Alcaraz, who could play Nadal for a third time at the quarter-final stage of the Madrid Open next week, says he has learnt to never give up after playing the 35-year-old in California.
"I learned about the fighting spirit, of never giving up," the world No. 9 told Spanish talk show El Hormiguero.
"Many people will have also seen the Australian Open match, he was losing and came back almost miraculously.
"From that match against him [at Indian Wells] I get the fighting spirit, never give up and fight until the last ball."

Highlights: Nadal beats Alcaraz in three-set thriller to reach Indian Wells final

Eurosport's Alex Corretja has warned against making comparisons between Alcaraz and Nadal, but it is one that the teenager is no stranger to.
"Little by little I'm taking it more normal and I'm getting better and better," he said.
"If they compare you with Rafa it's because I'm doing things right."
Alcaraz has enjoyed a remarkably quick rise up the ATP rankings and is being widely tipped by fellow players, pundits and fans to win multiple grand slams in his career.
He says he does not think he is famous and that his coaching team keeps him grounded.
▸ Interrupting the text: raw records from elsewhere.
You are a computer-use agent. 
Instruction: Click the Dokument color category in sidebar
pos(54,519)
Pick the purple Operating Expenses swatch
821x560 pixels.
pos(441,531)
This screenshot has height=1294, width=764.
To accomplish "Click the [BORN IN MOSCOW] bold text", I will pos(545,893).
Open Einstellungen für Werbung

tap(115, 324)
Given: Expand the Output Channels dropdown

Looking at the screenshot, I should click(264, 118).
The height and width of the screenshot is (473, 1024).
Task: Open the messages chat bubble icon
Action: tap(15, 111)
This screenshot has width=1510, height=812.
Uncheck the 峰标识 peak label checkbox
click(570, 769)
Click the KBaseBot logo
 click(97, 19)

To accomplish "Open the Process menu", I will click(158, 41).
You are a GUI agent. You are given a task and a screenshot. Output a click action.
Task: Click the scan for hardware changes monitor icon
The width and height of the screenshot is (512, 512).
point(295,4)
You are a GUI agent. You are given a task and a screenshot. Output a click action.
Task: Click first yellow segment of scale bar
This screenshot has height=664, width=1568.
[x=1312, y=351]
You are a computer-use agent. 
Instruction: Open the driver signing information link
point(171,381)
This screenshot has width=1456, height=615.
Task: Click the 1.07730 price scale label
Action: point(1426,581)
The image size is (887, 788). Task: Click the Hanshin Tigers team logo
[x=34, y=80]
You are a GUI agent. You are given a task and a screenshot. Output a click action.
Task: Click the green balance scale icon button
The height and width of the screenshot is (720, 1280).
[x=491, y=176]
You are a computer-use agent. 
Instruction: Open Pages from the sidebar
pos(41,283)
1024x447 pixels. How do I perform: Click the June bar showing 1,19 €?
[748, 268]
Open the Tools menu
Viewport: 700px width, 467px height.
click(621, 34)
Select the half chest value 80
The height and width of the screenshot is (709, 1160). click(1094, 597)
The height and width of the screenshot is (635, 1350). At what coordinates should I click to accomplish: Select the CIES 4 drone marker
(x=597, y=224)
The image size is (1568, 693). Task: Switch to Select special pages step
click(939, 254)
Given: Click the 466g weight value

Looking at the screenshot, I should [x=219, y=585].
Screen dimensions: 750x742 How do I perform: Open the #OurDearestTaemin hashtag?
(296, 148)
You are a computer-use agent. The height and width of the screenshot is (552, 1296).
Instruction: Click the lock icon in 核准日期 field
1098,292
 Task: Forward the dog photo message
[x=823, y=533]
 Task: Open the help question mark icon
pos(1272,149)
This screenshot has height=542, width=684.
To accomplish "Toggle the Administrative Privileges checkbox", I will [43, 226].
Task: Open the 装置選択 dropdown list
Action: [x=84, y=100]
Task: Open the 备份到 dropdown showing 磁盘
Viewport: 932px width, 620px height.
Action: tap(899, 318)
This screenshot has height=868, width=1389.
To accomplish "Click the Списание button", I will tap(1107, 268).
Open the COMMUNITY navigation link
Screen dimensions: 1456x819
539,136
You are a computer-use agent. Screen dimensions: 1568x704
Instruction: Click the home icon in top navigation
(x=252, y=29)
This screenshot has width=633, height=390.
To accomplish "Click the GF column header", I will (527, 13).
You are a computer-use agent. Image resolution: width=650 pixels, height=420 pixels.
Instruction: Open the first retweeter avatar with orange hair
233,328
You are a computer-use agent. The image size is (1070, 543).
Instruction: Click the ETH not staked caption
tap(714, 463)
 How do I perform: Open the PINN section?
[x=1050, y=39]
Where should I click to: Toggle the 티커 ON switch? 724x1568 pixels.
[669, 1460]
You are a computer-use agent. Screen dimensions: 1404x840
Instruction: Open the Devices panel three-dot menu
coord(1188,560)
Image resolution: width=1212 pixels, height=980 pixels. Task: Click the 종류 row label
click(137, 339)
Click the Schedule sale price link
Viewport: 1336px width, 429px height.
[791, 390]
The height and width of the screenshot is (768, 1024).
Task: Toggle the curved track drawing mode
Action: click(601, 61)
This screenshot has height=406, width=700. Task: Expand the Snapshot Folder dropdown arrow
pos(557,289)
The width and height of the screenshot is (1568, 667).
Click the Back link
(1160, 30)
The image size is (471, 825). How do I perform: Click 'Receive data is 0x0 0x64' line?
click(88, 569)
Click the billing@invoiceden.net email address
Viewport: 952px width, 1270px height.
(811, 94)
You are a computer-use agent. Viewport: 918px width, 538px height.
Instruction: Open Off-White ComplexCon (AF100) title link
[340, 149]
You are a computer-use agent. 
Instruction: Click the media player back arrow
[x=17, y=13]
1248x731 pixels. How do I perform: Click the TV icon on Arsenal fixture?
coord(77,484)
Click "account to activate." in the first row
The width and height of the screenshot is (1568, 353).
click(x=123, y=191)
“I handle it quite well," he said. "I tell everyone I don’t consider myself to be famous. When I get recognised, I take it in stride.
“The team is there to tell me about the bad things and although it frustrates me, it’s better for me.
“At first it was tough. I was very difficult. [Coach] Juan Carlos [Ferrero] had a tough time, because I was really disorganised. And I still am, just a bit less!
"I didn’t control my emotions well and I didn’t have my head straight.”
According to the ATP, Alcaraz has earned $4,338,906 (£3,449,214) in prize money already in his short career. He says his parents control his finances and is still treated as a boy in his family home.
He added: "Of course, my parents look after the money. To buy myself golf clubs, which I love, I don’t ask them for permission, but I do for a good car. I’m still fighting against it.
"My father is tougher and my mother less so, so for going out and things like that I tell my mother.
“I don’t have to be back at a certain time exactly, but they always say ‘Don’t be back late’. As hard as I try not to make any noise when I get home, I always wake them up and they catch me.”